# Task to complete
Hand back each record exactly as you find it.

(Dataset entries)
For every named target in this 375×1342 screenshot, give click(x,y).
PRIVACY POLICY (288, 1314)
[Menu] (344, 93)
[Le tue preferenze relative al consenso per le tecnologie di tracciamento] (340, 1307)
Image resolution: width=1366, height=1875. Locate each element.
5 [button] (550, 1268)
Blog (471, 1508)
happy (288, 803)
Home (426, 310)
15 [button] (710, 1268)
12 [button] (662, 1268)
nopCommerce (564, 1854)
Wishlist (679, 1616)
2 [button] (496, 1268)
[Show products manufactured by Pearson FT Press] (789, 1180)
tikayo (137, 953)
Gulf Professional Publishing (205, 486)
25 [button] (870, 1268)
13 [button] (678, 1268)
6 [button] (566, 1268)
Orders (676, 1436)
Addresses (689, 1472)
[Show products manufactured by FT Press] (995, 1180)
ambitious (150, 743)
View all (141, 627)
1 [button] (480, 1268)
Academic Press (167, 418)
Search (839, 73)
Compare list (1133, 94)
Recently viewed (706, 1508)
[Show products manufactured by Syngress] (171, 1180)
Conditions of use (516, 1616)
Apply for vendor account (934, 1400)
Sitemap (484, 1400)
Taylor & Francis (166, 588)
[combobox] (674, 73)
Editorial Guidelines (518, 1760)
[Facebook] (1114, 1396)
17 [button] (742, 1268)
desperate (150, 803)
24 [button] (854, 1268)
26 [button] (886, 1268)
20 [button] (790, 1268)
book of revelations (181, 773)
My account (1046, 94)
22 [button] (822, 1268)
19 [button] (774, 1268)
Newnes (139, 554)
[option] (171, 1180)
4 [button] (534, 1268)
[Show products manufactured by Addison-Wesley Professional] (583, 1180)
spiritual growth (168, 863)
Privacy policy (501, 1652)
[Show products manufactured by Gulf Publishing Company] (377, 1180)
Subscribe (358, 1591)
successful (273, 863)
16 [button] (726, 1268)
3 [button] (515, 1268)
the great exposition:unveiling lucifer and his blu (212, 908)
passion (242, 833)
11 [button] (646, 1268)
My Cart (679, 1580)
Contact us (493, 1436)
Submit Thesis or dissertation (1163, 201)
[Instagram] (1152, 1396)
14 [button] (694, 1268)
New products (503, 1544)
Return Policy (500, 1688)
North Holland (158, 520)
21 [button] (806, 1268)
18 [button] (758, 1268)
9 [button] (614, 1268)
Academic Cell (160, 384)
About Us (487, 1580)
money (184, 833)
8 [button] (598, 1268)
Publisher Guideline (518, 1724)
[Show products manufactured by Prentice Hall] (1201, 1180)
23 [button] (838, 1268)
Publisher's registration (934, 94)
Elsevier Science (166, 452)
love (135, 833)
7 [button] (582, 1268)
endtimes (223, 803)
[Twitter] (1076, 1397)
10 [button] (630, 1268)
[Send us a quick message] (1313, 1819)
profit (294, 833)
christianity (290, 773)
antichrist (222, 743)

# Result of the task
For every named target in this 375×1342 screenshot, give click(x,y).
PRIVACY POLICY (288, 1314)
[Menu] (344, 93)
[Le tue preferenze relative al consenso per le tecnologie di tracciamento] (340, 1307)
Image resolution: width=1366, height=1875. Locate each element.
5 [button] (550, 1268)
Blog (471, 1508)
happy (288, 803)
Home (426, 310)
15 [button] (710, 1268)
12 [button] (662, 1268)
nopCommerce (564, 1854)
Wishlist (679, 1616)
2 [button] (496, 1268)
[Show products manufactured by Pearson FT Press] (789, 1180)
tikayo (137, 953)
Gulf Professional Publishing (205, 486)
25 [button] (870, 1268)
13 [button] (678, 1268)
6 [button] (566, 1268)
Orders (676, 1436)
Addresses (689, 1472)
[Show products manufactured by FT Press] (995, 1180)
ambitious (150, 743)
View all (141, 627)
1 [button] (480, 1268)
Academic Press (167, 418)
Search (839, 73)
Compare list (1133, 94)
Recently viewed (706, 1508)
[Show products manufactured by Syngress] (171, 1180)
Conditions of use (516, 1616)
Apply for vendor account (934, 1400)
Sitemap (484, 1400)
Taylor & Francis (166, 588)
[combobox] (674, 73)
Editorial Guidelines (518, 1760)
[Facebook] (1114, 1396)
17 [button] (742, 1268)
desperate (150, 803)
24 [button] (854, 1268)
26 [button] (886, 1268)
20 [button] (790, 1268)
book of revelations (181, 773)
My account (1046, 94)
22 [button] (822, 1268)
19 [button] (774, 1268)
Newnes (139, 554)
[option] (171, 1180)
4 [button] (534, 1268)
[Show products manufactured by Addison-Wesley Professional] (583, 1180)
spiritual growth (168, 863)
Privacy policy (501, 1652)
[Show products manufactured by Gulf Publishing Company] (377, 1180)
Subscribe (358, 1591)
successful (273, 863)
16 [button] (726, 1268)
3 [button] (515, 1268)
the great exposition:unveiling lucifer and his blu (212, 908)
passion (242, 833)
11 [button] (646, 1268)
My Cart (679, 1580)
Contact us (493, 1436)
Submit Thesis or dissertation (1163, 201)
[Instagram] (1152, 1396)
14 [button] (694, 1268)
New products (503, 1544)
Return Policy (500, 1688)
North Holland (158, 520)
21 [button] (806, 1268)
18 [button] (758, 1268)
9 [button] (614, 1268)
Academic Cell (160, 384)
About Us (487, 1580)
money (184, 833)
8 [button] (598, 1268)
Publisher Guideline (518, 1724)
[Show products manufactured by Prentice Hall] (1201, 1180)
23 [button] (838, 1268)
Publisher's registration (934, 94)
Elsevier Science (166, 452)
love (135, 833)
7 [button] (582, 1268)
endtimes (223, 803)
[Twitter] (1076, 1397)
10 [button] (630, 1268)
[Send us a quick message] (1313, 1819)
profit (294, 833)
christianity (290, 773)
antichrist (222, 743)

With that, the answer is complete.